Q14. During roasting of metal sulphides, a gas X is evolved as a by-product. X is a colourless gas with a suffocating smell of burning sulphur, contributes to severe damage to the respiratory system through acid rain, and its aqueous solution is acidic and behaves as a reducing agent. The corresponding acid of this gas has never been isolated. Identify gas X.

1. SO2
2. CO2
3. SO3
4. H2S

Answer: SO2

Gas X is sulfur dioxide (SO2), which is colorless, has a pungent smell reminiscent of burning sulfur, and is known to contribute to acid rain, causing respiratory issues. Its aqueous solution forms sulfurous acid, which is acidic and can act as a reducing agent.

Q15. Which oxyacid of phosphorus contains phosphorus in its lowest oxidation state?

1. Hypophosphorous acid
2. Orthophosphoric acid
3. Pyrophosphoric acid
4. Metaphosphoric acid

Answer: Hypophosphorous acid

In hypophosphorous acid (H3PO2) phosphorus is in the +1 state, lower than +3 (phosphorous acid) and +5 (ortho/pyro/meta phosphoric acids). So hypophosphorous acid has P in its lowest common oxidation state.

Q16. In a molecule of cyclotrimetaphosphoric acid, what is the count of single bonds and double bonds present?

1. 3 double bonds; 9 single bonds
2. 6 double bonds; 6 single bonds
3. 3 double bonds; 12 single bonds
4. Zero double bonds; 12 single bonds

Answer: 3 double bonds; 9 single bonds

Cyclotrimetaphosphoric acid (HPO3)3 is a 6-membered P-O-P ring of 3 P atoms. Each P carries one terminal P=O double bond (3 double bonds total) and the remaining P-O linkages (6 bridging + 3 to OH) give 9 P-O single bonds. So 3 double and 9 single bonds.

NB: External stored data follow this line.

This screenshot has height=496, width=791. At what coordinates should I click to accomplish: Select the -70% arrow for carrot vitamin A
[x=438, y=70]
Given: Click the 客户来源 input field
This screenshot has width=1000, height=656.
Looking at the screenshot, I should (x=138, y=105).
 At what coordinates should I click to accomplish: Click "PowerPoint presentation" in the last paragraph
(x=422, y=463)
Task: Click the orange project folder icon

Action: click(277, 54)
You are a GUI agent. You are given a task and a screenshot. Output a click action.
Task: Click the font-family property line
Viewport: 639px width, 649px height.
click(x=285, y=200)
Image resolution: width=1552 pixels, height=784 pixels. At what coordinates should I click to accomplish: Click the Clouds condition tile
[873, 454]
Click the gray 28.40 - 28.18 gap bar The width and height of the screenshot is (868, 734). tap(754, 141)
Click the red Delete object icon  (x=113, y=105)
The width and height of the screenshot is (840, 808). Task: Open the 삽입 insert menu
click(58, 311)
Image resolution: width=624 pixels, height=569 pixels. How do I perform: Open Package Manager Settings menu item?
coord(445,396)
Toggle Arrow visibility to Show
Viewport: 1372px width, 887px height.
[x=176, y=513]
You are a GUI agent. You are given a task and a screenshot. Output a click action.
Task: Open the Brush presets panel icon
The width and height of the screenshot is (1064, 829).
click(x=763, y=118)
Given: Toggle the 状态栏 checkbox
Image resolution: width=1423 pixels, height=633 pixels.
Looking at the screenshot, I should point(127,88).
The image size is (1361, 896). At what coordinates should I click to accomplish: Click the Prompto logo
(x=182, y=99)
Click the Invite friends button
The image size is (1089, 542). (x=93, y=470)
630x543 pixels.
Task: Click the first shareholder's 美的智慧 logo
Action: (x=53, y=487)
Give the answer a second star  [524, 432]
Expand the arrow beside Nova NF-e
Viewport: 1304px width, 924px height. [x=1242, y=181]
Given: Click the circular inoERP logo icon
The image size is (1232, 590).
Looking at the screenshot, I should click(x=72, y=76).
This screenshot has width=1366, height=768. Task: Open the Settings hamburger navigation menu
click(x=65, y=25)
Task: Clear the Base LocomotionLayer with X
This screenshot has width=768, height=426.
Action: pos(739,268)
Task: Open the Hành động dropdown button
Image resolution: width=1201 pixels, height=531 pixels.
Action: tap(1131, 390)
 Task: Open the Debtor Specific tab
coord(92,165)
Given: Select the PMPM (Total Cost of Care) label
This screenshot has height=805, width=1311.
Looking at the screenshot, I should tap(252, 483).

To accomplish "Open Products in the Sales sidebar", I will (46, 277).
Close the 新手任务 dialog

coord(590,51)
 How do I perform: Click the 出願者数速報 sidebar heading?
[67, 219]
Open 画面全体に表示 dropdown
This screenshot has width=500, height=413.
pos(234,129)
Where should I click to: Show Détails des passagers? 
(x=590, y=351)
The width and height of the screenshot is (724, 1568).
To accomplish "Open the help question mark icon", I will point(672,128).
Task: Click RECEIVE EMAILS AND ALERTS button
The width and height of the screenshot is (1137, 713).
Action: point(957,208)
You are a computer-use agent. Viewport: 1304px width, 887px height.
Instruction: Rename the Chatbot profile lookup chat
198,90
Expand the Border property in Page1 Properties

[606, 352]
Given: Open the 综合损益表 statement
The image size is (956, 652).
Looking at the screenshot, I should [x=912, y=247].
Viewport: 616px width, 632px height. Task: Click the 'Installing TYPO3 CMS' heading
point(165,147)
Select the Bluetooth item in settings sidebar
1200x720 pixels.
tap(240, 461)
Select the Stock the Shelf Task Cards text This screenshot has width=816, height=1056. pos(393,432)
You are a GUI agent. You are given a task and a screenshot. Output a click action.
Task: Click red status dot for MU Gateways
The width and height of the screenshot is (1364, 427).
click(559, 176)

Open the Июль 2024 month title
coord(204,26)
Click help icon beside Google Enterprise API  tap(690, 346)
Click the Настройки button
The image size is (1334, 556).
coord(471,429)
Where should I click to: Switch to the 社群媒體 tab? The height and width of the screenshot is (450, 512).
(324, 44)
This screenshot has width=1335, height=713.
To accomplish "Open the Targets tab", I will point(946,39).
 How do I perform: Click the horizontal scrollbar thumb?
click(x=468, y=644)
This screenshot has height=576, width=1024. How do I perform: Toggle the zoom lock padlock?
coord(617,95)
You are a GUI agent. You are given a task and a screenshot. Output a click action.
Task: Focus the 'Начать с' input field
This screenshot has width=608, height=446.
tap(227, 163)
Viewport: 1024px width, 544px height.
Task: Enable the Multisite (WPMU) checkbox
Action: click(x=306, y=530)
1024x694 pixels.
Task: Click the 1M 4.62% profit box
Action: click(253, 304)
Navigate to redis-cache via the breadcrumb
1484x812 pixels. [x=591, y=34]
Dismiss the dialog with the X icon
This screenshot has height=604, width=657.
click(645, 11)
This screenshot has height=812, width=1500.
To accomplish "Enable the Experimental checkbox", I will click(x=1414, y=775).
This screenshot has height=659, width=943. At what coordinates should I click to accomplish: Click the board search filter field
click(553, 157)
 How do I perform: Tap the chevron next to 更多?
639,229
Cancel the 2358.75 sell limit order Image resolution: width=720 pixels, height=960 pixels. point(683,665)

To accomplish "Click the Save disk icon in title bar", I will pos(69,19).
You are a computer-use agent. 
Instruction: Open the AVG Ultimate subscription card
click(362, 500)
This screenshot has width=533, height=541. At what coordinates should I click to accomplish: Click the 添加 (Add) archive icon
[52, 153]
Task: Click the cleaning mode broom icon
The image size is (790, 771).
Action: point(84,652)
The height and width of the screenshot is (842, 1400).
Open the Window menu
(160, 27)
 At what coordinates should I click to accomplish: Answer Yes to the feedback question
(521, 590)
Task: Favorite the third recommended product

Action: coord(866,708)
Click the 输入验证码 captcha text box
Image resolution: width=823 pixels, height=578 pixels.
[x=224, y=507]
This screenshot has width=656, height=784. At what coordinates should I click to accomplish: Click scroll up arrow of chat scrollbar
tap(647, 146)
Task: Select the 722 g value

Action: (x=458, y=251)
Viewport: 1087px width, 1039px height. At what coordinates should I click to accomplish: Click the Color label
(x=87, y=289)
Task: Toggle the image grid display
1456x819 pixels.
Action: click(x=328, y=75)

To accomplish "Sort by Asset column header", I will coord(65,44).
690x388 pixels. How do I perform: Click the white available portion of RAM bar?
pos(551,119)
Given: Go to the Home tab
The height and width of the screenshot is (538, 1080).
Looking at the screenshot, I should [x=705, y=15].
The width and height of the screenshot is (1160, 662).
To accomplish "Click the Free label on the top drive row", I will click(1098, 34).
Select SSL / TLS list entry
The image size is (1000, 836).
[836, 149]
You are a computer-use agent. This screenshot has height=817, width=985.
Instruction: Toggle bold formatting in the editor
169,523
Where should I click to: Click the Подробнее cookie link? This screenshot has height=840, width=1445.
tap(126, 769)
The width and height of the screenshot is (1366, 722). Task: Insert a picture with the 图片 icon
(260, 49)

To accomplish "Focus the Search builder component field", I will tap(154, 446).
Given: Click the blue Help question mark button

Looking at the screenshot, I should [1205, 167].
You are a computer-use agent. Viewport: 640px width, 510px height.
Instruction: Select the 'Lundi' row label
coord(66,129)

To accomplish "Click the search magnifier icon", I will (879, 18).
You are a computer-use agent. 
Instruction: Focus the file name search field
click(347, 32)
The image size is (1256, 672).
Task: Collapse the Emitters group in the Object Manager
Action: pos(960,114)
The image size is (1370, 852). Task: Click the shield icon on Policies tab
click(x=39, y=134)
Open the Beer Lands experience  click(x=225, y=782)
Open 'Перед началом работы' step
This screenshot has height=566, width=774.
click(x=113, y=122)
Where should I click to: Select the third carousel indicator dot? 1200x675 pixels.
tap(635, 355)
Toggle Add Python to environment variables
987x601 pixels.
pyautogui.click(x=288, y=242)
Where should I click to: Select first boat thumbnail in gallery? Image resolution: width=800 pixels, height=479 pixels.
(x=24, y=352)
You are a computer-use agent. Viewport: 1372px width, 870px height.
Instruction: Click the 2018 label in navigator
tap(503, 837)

Q17. Which sulphur-containing compound is used as a refrigerant?

1. SO2
2. SO3
3. S2Cl2
4. H2SO4

Answer: SO2

Sulfur dioxide (SO2) is used as a refrigerant due to its favorable thermodynamic properties, which allow it to efficiently absorb and release heat during the refrigeration cycle.

Q18. Which of the following formulas represents Caro’s acid?

1. H2SO3
2. H2S2O5
3. H2SO5
4. H2S2O8

Answer: H2SO5

Caro's acid is peroxymonosulphuric acid, H2SO5, which contains one peroxy (-O-O-) linkage. (H2S2O8 is peroxydisulphuric/Marshall's acid.)

Q19. Which of the following acids can produce two distinct series of salts?

1. H3PO4
2. H3PO3
3. H3BO3
4. H3PO2

Answer: H3PO3

H3PO3, or phosphorous acid, can donate two protons, allowing it to form two distinct series of salts: one from its diprotic nature and another from its ability to act as a weak acid. This characteristic differentiates it from the other acids listed, which do not exhibit this dual salt formation.

Q20. Which one of the following ions is not classified as a pseudohalide?

1. CNO−
2. RCOO−
3. OCN−
4. NNN−

Answer: RCOO−

RCOO−, or the carboxylate ion, is not classified as a pseudohalide because it does not share the same structural and bonding characteristics typical of pseudohalides, which usually mimic the behavior of halides in chemical reactions.

Q21. In hypophosphorous acid, how many hydrogen atoms are directly bonded to the phosphorus atom?

1. three
2. one
3. two
4. zero

Answer: two

Hypophosphorous acid contains a phosphorus atom that is bonded to two hydrogen atoms and one hydroxyl group, resulting in a total of two hydrogen atoms directly attached to the phosphorus.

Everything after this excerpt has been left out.